ISO 37001:2016 – Anti-Corruption Management Systems is a new standard for the construction of a system applicable to any type of organisation, public or private. It sets out the requirements for an anti-corruption management system geared towards continuous improvement and requires measures to be taken to prevent and avoid the risks of corruption in a way that is reasonably proportionate to the business sector, size and complexity of the organisation.
In particular, these measures include:

  • the adoption of an Anti-Corruption Policy;
  • the involvement of senior management;
  • the identification of the Compliance Manager;
  • the assessment of corruption risks;
  • due diligence on projects and business partners according to the risks identified;
  • the implementation of financial and commercial controls;
  • the adoption of procedures for the reporting and investigation of corruption;


The regulation does not overlap with the instruments for the prevention of the risk of corruption provided for by the law (Corruption Prevention Plans Law no. 190/2012 or Organization Models pursuant to Legislative Decree 231), but serves to better coordinate the organization for the prevention of corruption, in an effective and integrated way, with other business management systems. Moreover, it may constitute a valid reference criterion, recognised at international level, supporting evidence of the existence and effectiveness of the Organisation Model for the prevention of corruption offences under Legislative Decree 231, as already recognised for other similar schemes (OHSAS 18001, ISO 14001).
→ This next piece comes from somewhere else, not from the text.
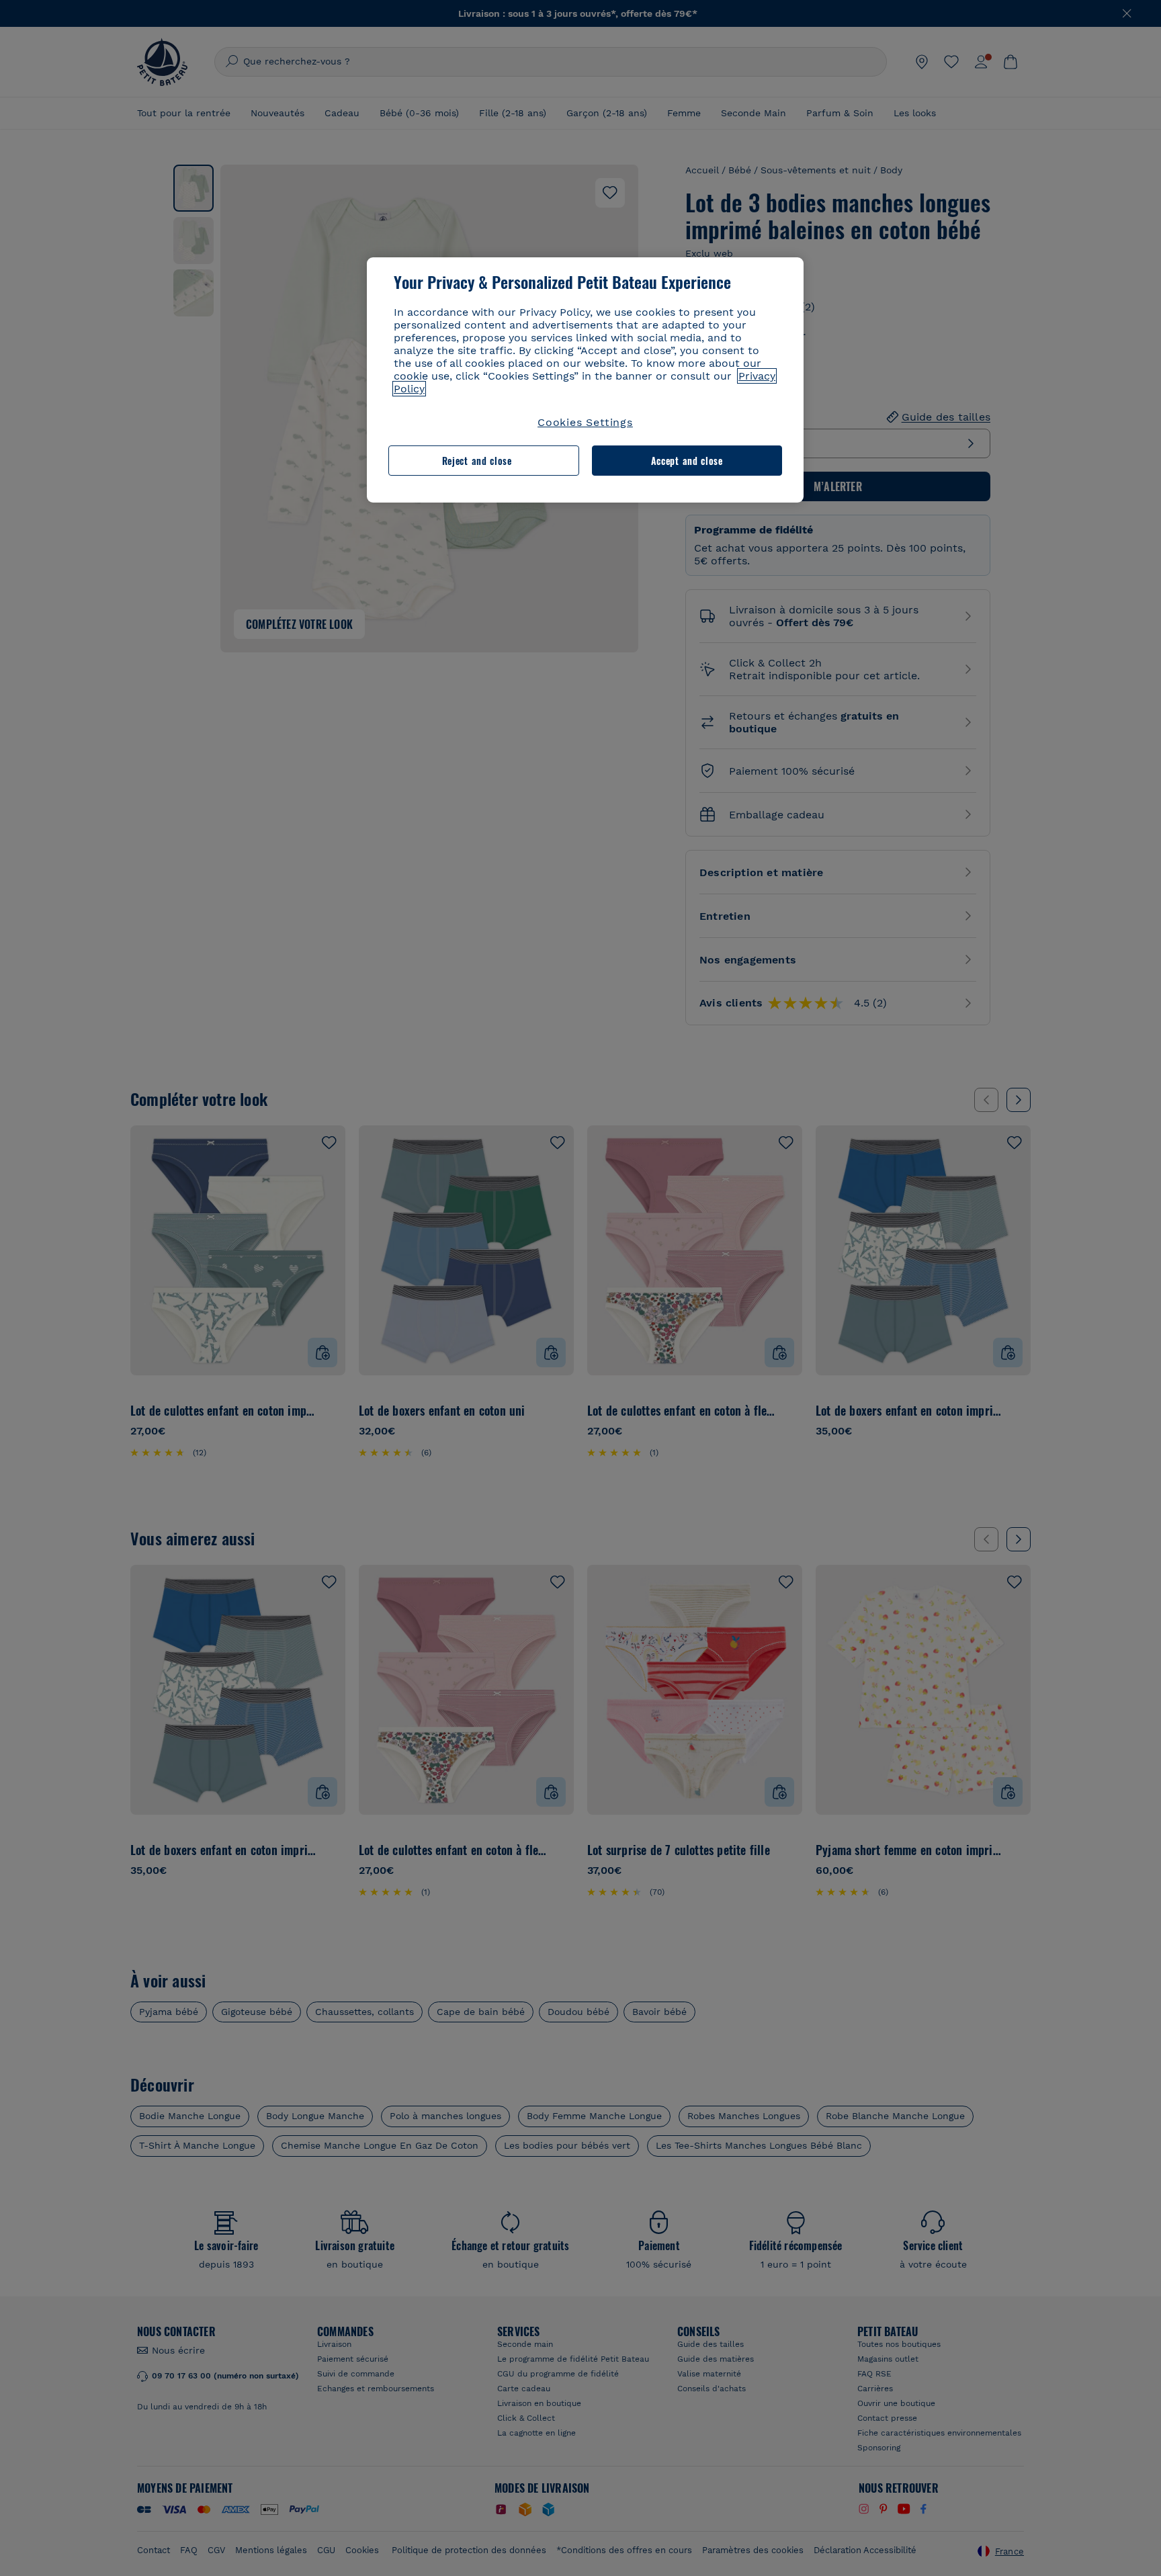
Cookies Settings (585, 422)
What does a management system for the prevention of corruption entail?

To obtain ISO 37001 Certification, it is necessary to build a Management System that meets the requirements of the new ISO 37001 Standard.
In order to build this Management System, it is first of all necessary to have diversified skills such as:

legal competences within the framework of Legislative Decree 231/2001;
competences in the field of Management Systems and in the development of organizational models;
risk assessment and risk management skills;
however, this is not enough because these skills must be able to work together.

An Organization that wants to build an ISO 37001 management system must develop the following topics internally:

  • Definition of a documented anti-corruption policy;
  • Definition of management roles and responsibilities in anti-corruption matters;
  • Construction of a Risk Analysis Model to identify business processes and activities more exposed to the risk of corruption offences;
  • Drafting of an Organisational Model and procedures aimed at preventing corruption offences identified in the risk assessment;
  • Training at all levels of the Organization on anti-bribery issues;
  • Implementation of appropriate controls and due diligence in financial, commercial, contractual and procurement processes;
  • Planning of a series of reporting, monitoring, auditing and review activities;
  • Management of corrective actions and related investigations aimed at continuous improvement.

Why apply a management system for the prevention of corruption?

The certification according to ISO 37001 allows public and private entities that have decided to implement an organizational system aimed at preventing and combating corruption, to obtain verification and validation by an independent and internationally recognized body, providing evidence of their choice and commitment.